All was going well until the Shah was deposed and the government stopped paying their monthly bill. Eight months later, the situation had deteriorated dramatically. While the State Department was not providing much sensible intelligence, the EDS employees and their families were already very concerned. When someone drove by the EDS building and sprayed the second floor offices with an AK47, they knew they had to get out while they could. After getting the go-ahead from Dallas, the staff backed up the system to tape and formatted the hard drives. The tapes were taken to the American Embassy and put in an embassy pouch to be delivered back to the Dallas headquarters. Unfortunately, an informant working for the company notified Khomeini’s people. Most of the staff escaped Tehran as quickly as possible.

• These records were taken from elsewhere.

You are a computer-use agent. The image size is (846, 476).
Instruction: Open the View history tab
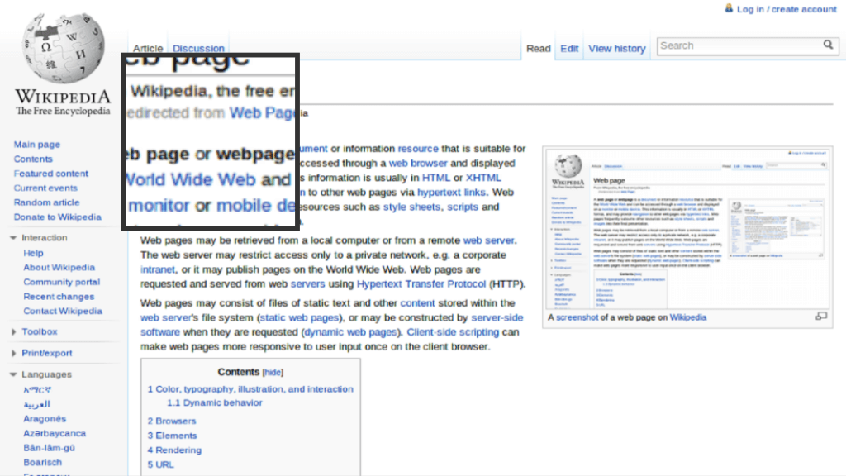pyautogui.click(x=616, y=49)
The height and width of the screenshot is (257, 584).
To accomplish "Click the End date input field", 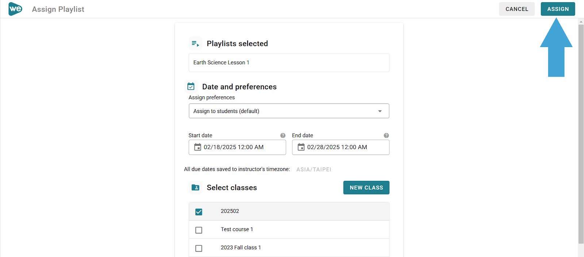I will pos(341,147).
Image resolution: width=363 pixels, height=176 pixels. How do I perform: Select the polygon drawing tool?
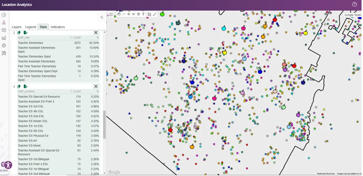click(x=133, y=14)
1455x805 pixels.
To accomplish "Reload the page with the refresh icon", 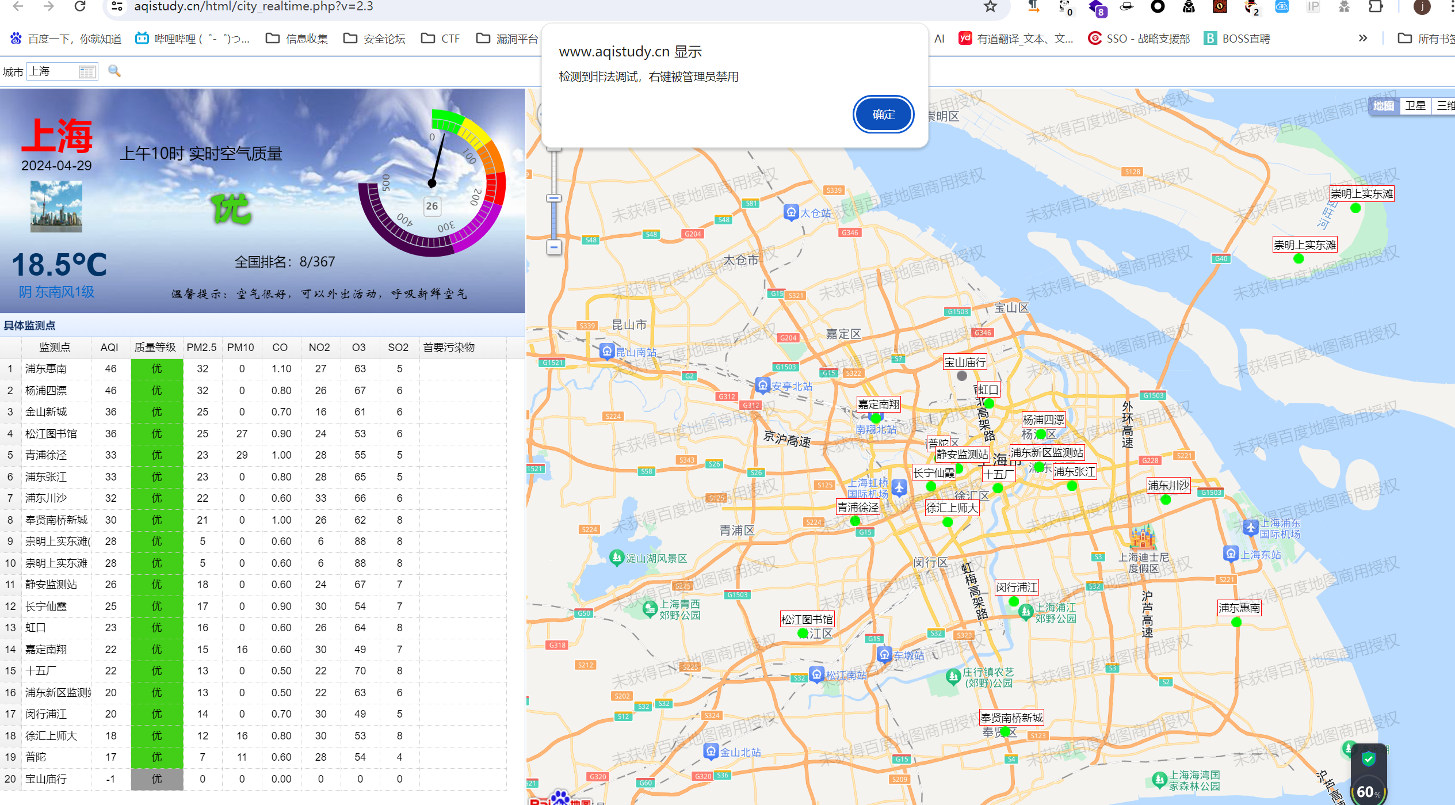I will click(x=80, y=7).
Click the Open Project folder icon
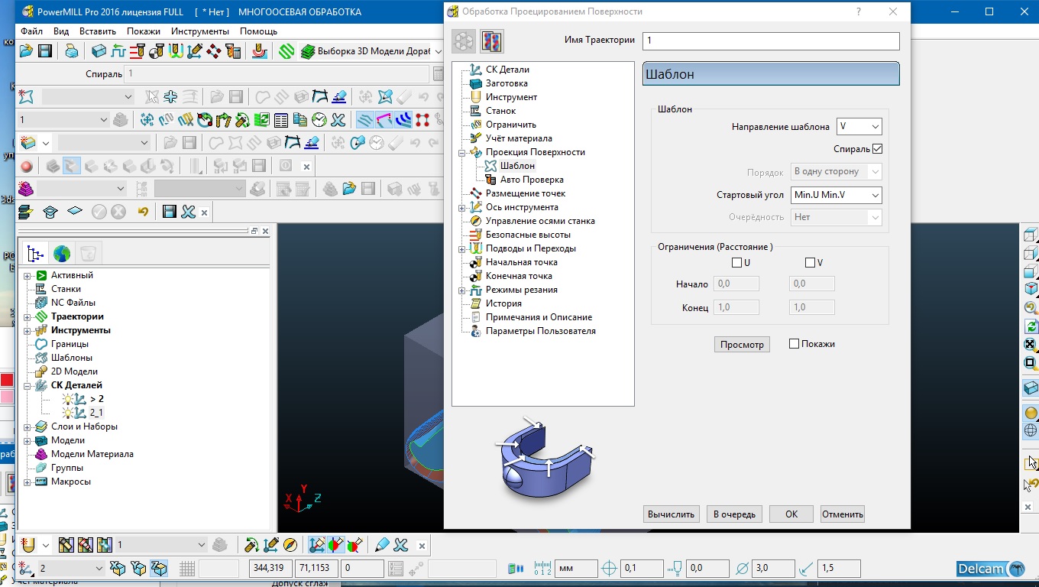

The story of what happened to the EDS employees (Paul Chiapparone and Bill Gaylord) that didn’t get out was fodder for a Ken Follett book “On Wings of Eagles.” After they were thrown in prison, the question they were asked a thousand times was “Where is the data?” Ross was able to engineer an escape for his employees and they returned to the Dallas headquarters. When I heard about it, I volunteered to fly the chopper out of Turkey. Ross thanked me but turned me down. He had recruited my flight-school instructor pilot.
When the mobs attacked the embassy in April of 1980, they turned the building inside out looking for something. Was it the data tapes containing SAVAK files?
Again, an American company was was paid millions (perhaps through naiveté) to make a tyrannical regime more efficient at monitoring its citizens (and victims). While EDS was told this system was to replicate the functionality of the Social Security system in the US, did the EDS people onsite know it was being used by the SAVAK, the Shah’s secret police? Were they ignorant, or did they turn a blind eye? Did Ross know? Only those men who survived this really know. Perhaps we should ask them—just to get the story straight.
Of course, all of this unfolded over three decades ago. My memory is not what it once was but this is the story as I remember it. Perhaps it will help those individuals working for companies here and abroad to be more cognizant of whom they are helping with their skills.